Bürger: Berlins Innensenator fordert eine Repolitisierung des 1. Mai, fehlt es in Ihren Augen auch an politischen Forderungen, stimmen Sie Körting zu?

Ströbele: Na, mehr Politik und mehr Politisierung ist immer richtig, nur gleichzeitig redet der Innensenator, redet die Polizeigewerkschaft und reden auch wir in dem Interview im Wesentlichen darüber, ob es da nun Randale gibt, wie viele und was darauf hindeutet und was alles an Schrecklichem zu erwarten ist.

Und ich nehme auch an, dieses Interview hätte nicht stattgefunden, wenn es darum ging, sich jetzt mit zwei, drei politischen Forderungen dieser Demonstration auseinanderzusetzen und zu beschäftigen. Die Leute gehen ja da auf die Straße auch aus politischen Gründen oder aus politischen Gründen.

Es gibt die Forderung, den Krieg in Afghanistan zu beenden, es gibt die Forderung, die Schere zwischen Arm und Reich nicht immer weiter auseinandergehen zu lassen, es gibt die Forderung, den Leuten die Möglichkeit weiter zu lassen, da im Kiez zu wohnen und sie nicht zu verdrängen aus der Innenstadt. Also es gibt eine ganze Reihe politische Forderungen, über die redet keiner.

Bürger: Aber in Kreuzberg, in Neukölln oder auch im Hamburger Schanzenviertel scheint das Datum 1. Mai doch auch ein Alibi zu sein für einen gewalttätigen Schlagabtausch mit der Polizei, das kann man ja nicht übersehen. Die "Süddeutsche Zeitung" nennt das heute ein Bürgerkriegsspiel, bei dem es nicht mehr um ein politisches Ereignis gehe, sondern um ein seelisches. Also im Grunde wird der Tag der Arbeit doch vor allem missbraucht.

Ströbele: Nein, natürlich, der Tag der Arbeit ist der Tag, an dem die Bevölkerung – das sind ja heutzutage nicht mehr nur die Arbeiterinnen und Arbeiter – auf die Straße gehen, um auf ihre wirtschaftlichen Probleme, auf ihre Sorgen, aber auch auf so Probleme wie Krieg in Afghanistan hinzuweisen und Forderungen zu stellen.

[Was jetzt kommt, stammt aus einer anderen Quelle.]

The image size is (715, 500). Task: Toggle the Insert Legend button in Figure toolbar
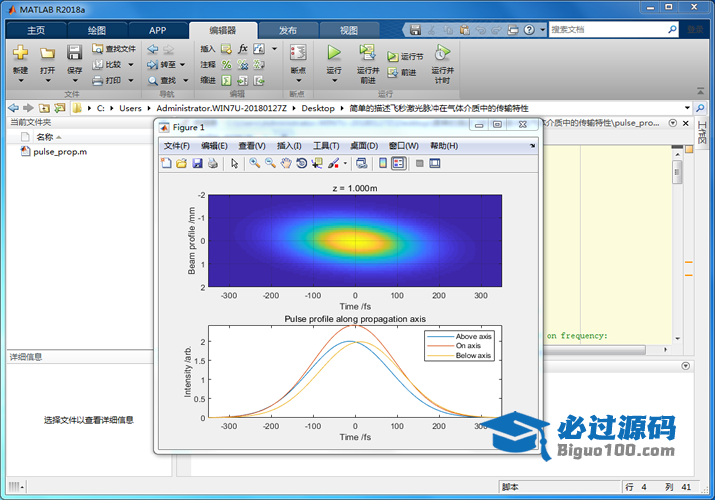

Und die Leute, die hier in Berlin auf die Straße gehen, da haben viele auch sehr schlechte Erfahrungen etwa mit der Polizei, Gewalterfahrungen, und das tragen die auf die Straße. Es ist doch nicht so, dass die 10.000, die da zur revolutionären Mai-Demonstration kommen, die ab abends dann stattfindet, dass die nun alle losrennen und irgendwie Polizisten umbringen wollen oder Randale machen wollen. Wenn Sie das sehen – und ich bin da wirklich jedes Jahr dabei, ich umradel das immer und versuche an den Brennpunkten zu sein –, dann läuft auch das ganz überwiegend mit Parolen und mit politischen Inhalten. Und dann gibt es leider, leider immer wieder, vor allen Dingen am Ende häufig nach der Demonstration dann diese Gewaltereignisse, und in den Zeitungen und in den Medien wird nur darüber berichtet.

Bürger: Würden Sie denn soweit gehen und sagen, es ist ein Fehler, auch Steinewerfern zu unterstellen, sie seien unpolitisch?

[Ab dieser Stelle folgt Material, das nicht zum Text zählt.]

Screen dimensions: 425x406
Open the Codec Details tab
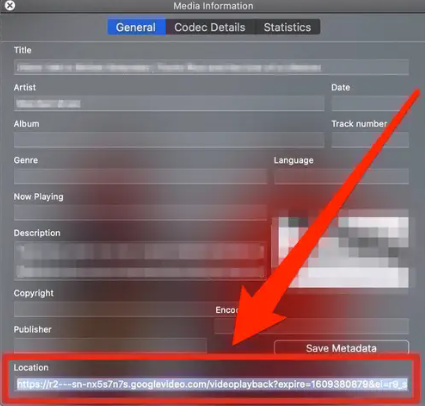coord(210,27)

Ströbele: Ja, natürlich, natürlich. Es gibt, also es gibt die einen und es gibt die anderen. Natürlich gibt es auch besoffene Kids, die sich dann da irgendwie einreihen und die Randale toll finden und dann da mitmachen und hin und her und gegen die Polizei, die sie schon gar nicht mögen und so, das gibt es. Aber die ganz große überwiegende Mehrzahl der Leute, die da hingeht, natürlich haben die politische Forderungen, und zwar die nehmen sie sehr ernst und widmen den zum Teil ihr Leben und nicht dem Steine werfen, sondern dem politischen Engagement.

Bürger: Mit welchen Protestformen sollte die Repolitisierung des 1. Mai also gefüllt werden, wenn Sie sagen, die Inhalte sind vorhanden?

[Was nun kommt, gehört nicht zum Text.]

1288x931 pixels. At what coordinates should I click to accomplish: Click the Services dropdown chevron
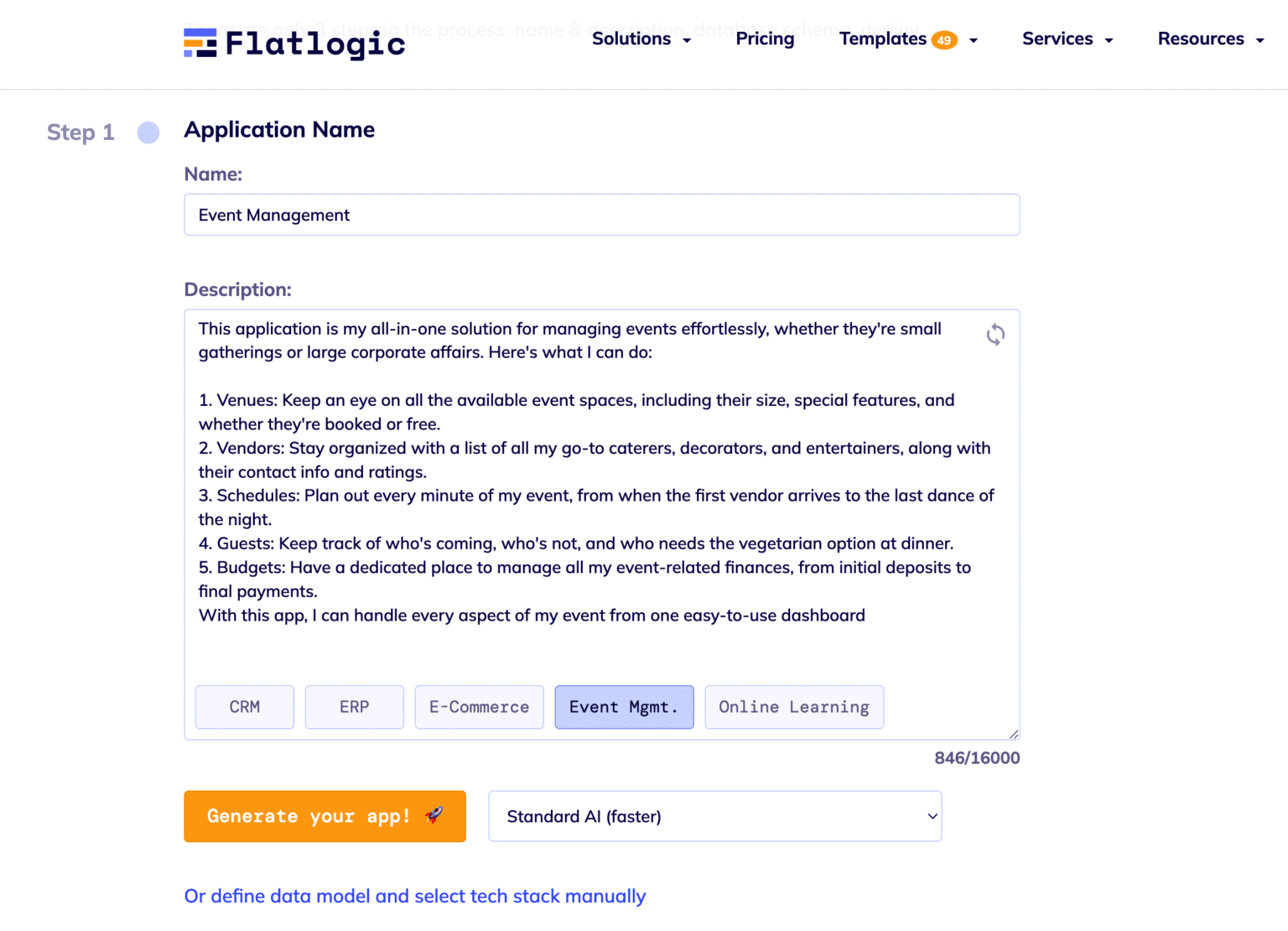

Ströbele: Man muss versuchen, den Anlass und die Inhalte auch in die öffentliche Diskussion zu bringen. Das ist ja eigentlich der Sinn dessen, dass man dafür auf die Straße geht, dass man ein Medium nutzt – auf die Straße gehen, ist ja auch ein Medium nutzen, nämlich die direkte Ansprache der Bevölkerung, auch der Medien, damit das in die normalen Medien reinkommt –, um politische Forderungen, Tagesforderungen, aber auch längerfristige Forderungen unter die Leute zu bringen.

Das ist ja vom Grundgesetz vorgesehen und eigentlich das Urmedium, um überhaupt für politische Veränderungen sich einsetzen zu können. Da kann man nicht genug tun, und da muss man auch mehr tun, dass diese politischen Inhalte, die es gibt, dass die, über die berichtet wird und dass die an der Spitze stehen und dass man nicht nur darüber redet, ob jetzt ein paar Hundert Leute, die da sich auch beteiligen, ob die aufgrund des Übergenusses von Alkohol oder auch aus anderen Gründen jetzt da Randale machen.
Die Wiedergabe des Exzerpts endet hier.